The statue of Confederate Gen. Robert E. Lee stands in the center of Emancipation Park the day after violence broke out in Charlottesville, Va. The “Unite the Right” rally aimed to save the statue, which the city council has voted to remove. But several cities have now reacted to the rally by hastening the removal of their own Confederate monuments.
Chip Somodevilla/Getty Images
Chip Somodevilla/Getty Images
On Saturday, white supremacists converged on Charlottesville, Va. to protest the pending removal of a a statue of Confederate Gen. Robert E. Lee. Their stated goal: to “take America back” — and to begin doing so by saving Lee’s monument, which has become a lightning rod since the local city council voted to remove it earlier this year.
And within three days, politicians in a number of cities, far from protecting their own Confederate monuments, had instead moved to hasten their removal. In Baltimore and Jacksonville, Fla., in Memphis and Lexington, Ky., local leaders acted to begin getting rid of these long-standing landmarks.
“Mayors are on the razor’s edge. When you see the tension. When you see the violence that we saw in Charlottesville,” Lexington Mayor Jim Gray told a local CBS affiliate, “then you know that we must act.”
He said Sunday he has recommended to the city council that the statues depicting Confederate officers John C. Breckinridge and John Hunt Morgan be relocated to a new site where they would stand side by side with with “two monuments to the Union effort.” In their current location, the Confederate monuments stand on land that formerly played host to one of the South’s largest slave auction blocks.
“It’s just not right that we would continue to honor these Confederate men who fought to preserve slavery on the same ground as men, women and even children were once sold into a life of slavery,” Gray said in a video statement. “Relocating these statues and explaining them is the right thing to do.”
Meanwhile, in Memphis, city leaders re-asserted their longstanding resistance to Confederate monuments on public land, promising again to fight for those statues’ removal. State lawmakers have required that these memorials could only be moved with a waiver from the Tennessee Historical Commission, which has previously rejected the city’s attempts to remove a statue of Confederate Gen. Nathan Bedford Forrest.
“What Nathan Bedford Forrest stood for doesn’t express the views of this community at this time,” City Attorney Bruce McMullen told the local Commercial Appeal, “and it’s counterproductive to what we want this community to be, and that is an inclusive community working together.”
Along with the still-pending waiver application to have Forrest’s statue removed, McMullen told the paper the city plans to apply for a waiver to pull a monument to Confederate President Jefferson Davis from a park.
We continue to work toward the day this is possible. 4/4
— Mayor Jim Strickland (@MayorMemphis) August 13, 2017
In Baltimore, too, Mayor Catherine Pugh said Monday that she had reached out to contractors to discuss relocating the city’s four monuments to the Confederacy, according to The Baltimore Sun.
The city council president in Jacksonville, Fla., said Monday she is preparing a plan to relocate its Confederate monuments “from public property to museums and educational institutions where they can be respectfully preserved and historically contextualized.” Elsewhere in Florida, in Gainesville, construction workers took down a 113-year-old Confederate statue Monday morning.
“There was no riot.

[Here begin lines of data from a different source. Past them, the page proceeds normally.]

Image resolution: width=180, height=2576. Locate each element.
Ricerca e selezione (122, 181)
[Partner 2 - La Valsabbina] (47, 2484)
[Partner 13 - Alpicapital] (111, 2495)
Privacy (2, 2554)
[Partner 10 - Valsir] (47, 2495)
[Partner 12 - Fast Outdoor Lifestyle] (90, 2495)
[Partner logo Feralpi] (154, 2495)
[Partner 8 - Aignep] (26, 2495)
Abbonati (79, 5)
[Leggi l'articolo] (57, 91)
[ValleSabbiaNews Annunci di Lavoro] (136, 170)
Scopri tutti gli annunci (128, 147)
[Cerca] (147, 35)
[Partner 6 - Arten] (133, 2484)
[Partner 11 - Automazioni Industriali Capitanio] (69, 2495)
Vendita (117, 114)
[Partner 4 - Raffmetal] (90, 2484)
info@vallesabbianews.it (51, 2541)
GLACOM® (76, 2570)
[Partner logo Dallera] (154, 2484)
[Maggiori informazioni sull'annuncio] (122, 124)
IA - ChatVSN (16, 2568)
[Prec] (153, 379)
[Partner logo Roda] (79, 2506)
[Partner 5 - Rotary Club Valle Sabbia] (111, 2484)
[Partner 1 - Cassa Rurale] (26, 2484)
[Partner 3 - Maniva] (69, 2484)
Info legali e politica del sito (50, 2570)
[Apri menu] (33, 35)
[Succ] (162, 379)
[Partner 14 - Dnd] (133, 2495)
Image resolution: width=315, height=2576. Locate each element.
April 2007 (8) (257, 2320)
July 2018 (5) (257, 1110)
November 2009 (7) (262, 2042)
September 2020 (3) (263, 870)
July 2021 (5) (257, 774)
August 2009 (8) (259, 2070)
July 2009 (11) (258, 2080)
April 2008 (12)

No protesters showed up,” The Gainesville Sun reported.
— Derrick Lewis (@DerrickQLewis) August 14, 2017
A statue of a Confederate soldier in Atlanta’s Piedmont Park stands vandalized with spray paint on Monday. It was not the only Confederate monument to be vandalized in the wake of the violence in Charlottesville; a statue in Louisville, Ky., was splattered with paint too.
In all, “at least 1,500 symbols of the Confederacy can be found in public spaces across the country, mostly in the Deep South,” the Southern Poverty Law Center noted in a report last year. “Most were put in place during the early decades of Jim Crow or in reaction to the civil rights movement.”
And many of them remain flashpoints of controversy between those who wish to see them removed and those who see them as crucial markers of their community’s past.
As for Lexington, Gray said the relocation of his city’s monuments would enable residents to “tell the story accurately and share a truthful history.”
“It’s true that hiding our history won’t allow our future generations to learn and avoid the same mistakes,” Gray said. “But keeping monuments to those who fought to preserve slavery on this hallowed ground is simply not right.”